On with the bird totals

Birds noted flying over the lake:
- 46 Greylag Geese (10 groups) all outbound
- 30 Canada Geese (7 groups) all outbound
- 1 Cormorant
- 4 Stock Doves
- 36 Wood Pigeons again
- 3 Pied Wagtails

Hirundine etc. counts:
- 3 Swifts
- 3 Barn Swallows
- >7 House Martins, inc. juveniles

Warblers counts: number in brackets = singing birds
- 4 (1) Chiffchaffs
- 3 (1) Blackcaps
- 1 (0) Garden Warbler
- 4 (0) Common Whitethroat
- 8 (3) Reed Warblers

The counts from the lake area
- 2 + 3 Mute Swans
- 1 Greylag Goose
- 2 Canada Geese
- 24 (??) Mallard
- 2 (??) Tufted Ducks
- 1 Grey Heron
- 4 + 6 (2 broods) Great Crested Grebes again
- 4 + 1 (1 brood) Moorhens
- 40 + 15 (13? broods) Coots
- 1 Common Sandpiper
- 2 Common Terms
- 38 (1 juvenile) Black-headed Gulls

An alternative ‘sunrise’ view: mist over the lake.

A more normal view complete with sun’s rays.

My first sight of one of the Common Terns – standing on a buoy demanding to be fed. Note the black tip to the bill separating from Arctic Tern.

Her partner arrives with food: note the rather diffuse dark trailing edge to the underwing, also separating from Arctic Tern.

My best flight shot.

My best resting shot.

Having a preen.

And a good shake of the feathers.

Another showing both the black bill tip and diffuse dark trailing edge to the underwing.

One bird carrying a small fish.

Another courtship feeding episode.

Compare and contrast the shape and size of the Common Tern on the left and the Black-headed Gull on the right.

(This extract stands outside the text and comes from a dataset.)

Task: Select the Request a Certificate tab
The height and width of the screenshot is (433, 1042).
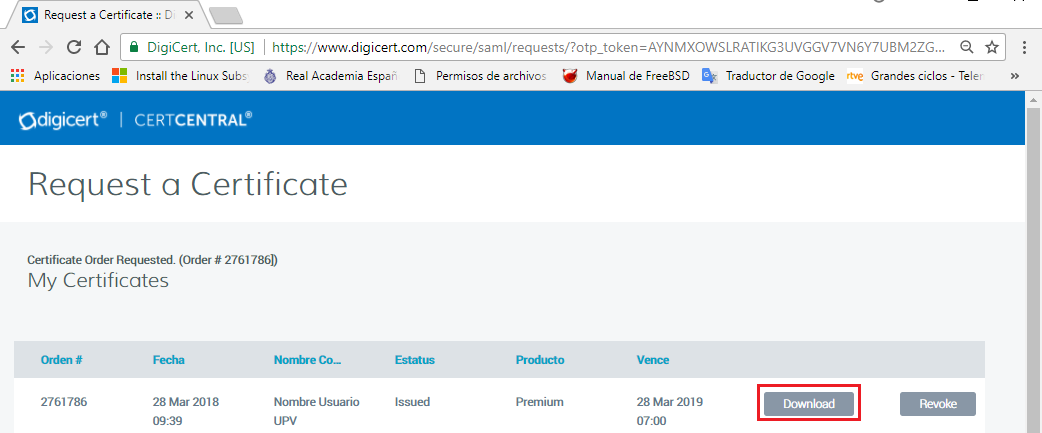Action: click(105, 15)
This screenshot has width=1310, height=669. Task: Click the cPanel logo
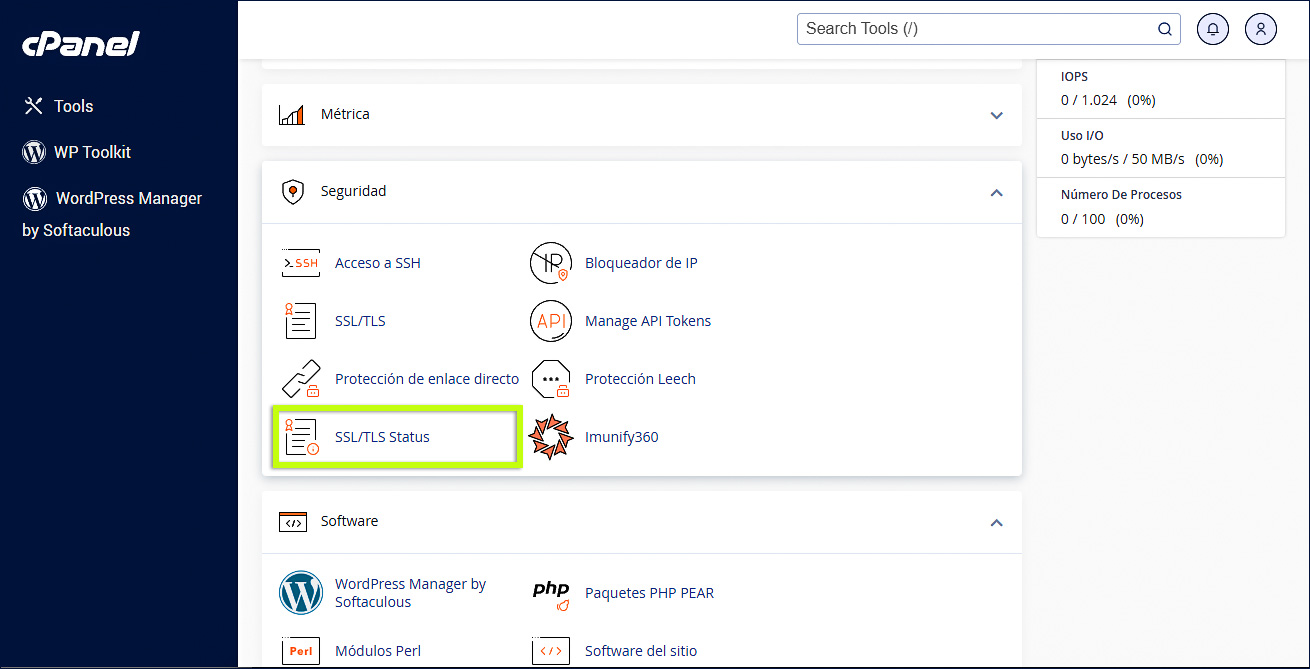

This adult Black-headed Gull is already starting to lose its all-black hood.

Whereas this bird has yet to start moulting. Here we clearly see the hood is not ‘black’ but more ‘chocolate’ (we cannot call it ‘brown-headed’ – there is a different species of that name in Asia.

Another difficult light shot. A juvenile Grey Wagtail – my first here since March. The rather thin bill and the brown flecks identify.

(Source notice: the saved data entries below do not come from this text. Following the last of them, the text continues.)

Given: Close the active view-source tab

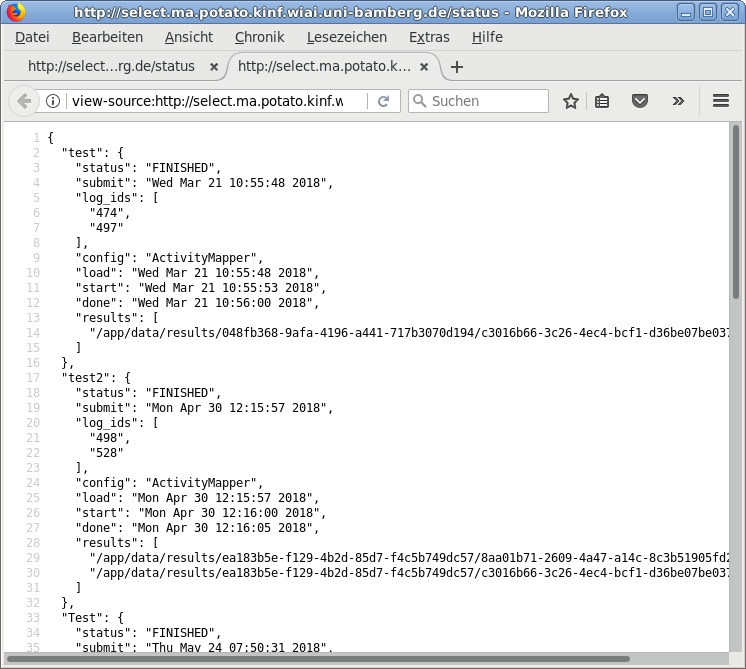Looking at the screenshot, I should [424, 67].
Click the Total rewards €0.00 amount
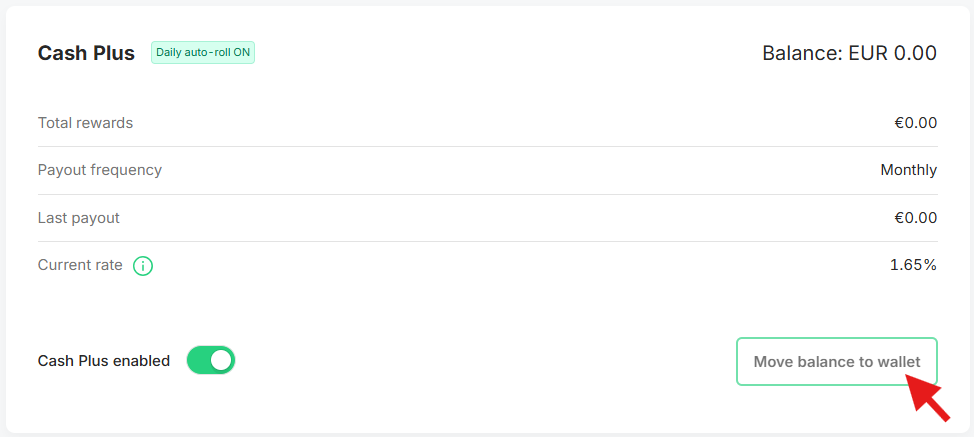Screen dimensions: 974x437 coord(916,123)
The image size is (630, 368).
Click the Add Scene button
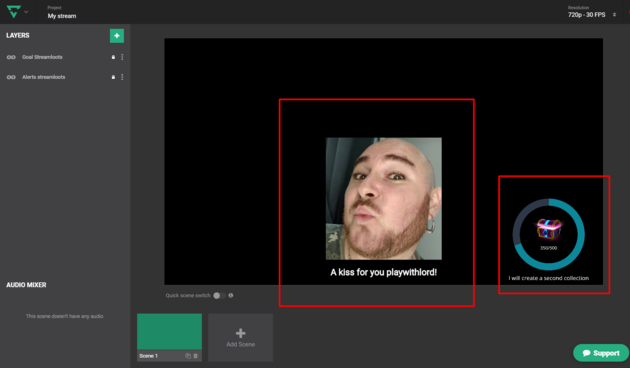[241, 337]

Juvenile birds can be a puzzle: this is a Dunnock peering out at me.

A Small Skipper butterfly.

Necessary to check the underside of the antenna-tips to separate from the less-common (and misnamed) Essex Skipper.

The two white marks in the dark wing spot is the easiest way to identify this as a Gatekeeper butterfly.

A fine Comma butterfly.

A classic Episyrphus balteatus (Marmalade hoverfly) on the dandelion.

An Eristalis tenax (Common Drone-fly).

This hoverfly is a Volucella pellucens (Pellucid Fly).

This very small ladybird is the so-called 24 Spot Ladybird with the snappy scientific name of Subcoccinella vigintiquattuorpunctata. A new species for me.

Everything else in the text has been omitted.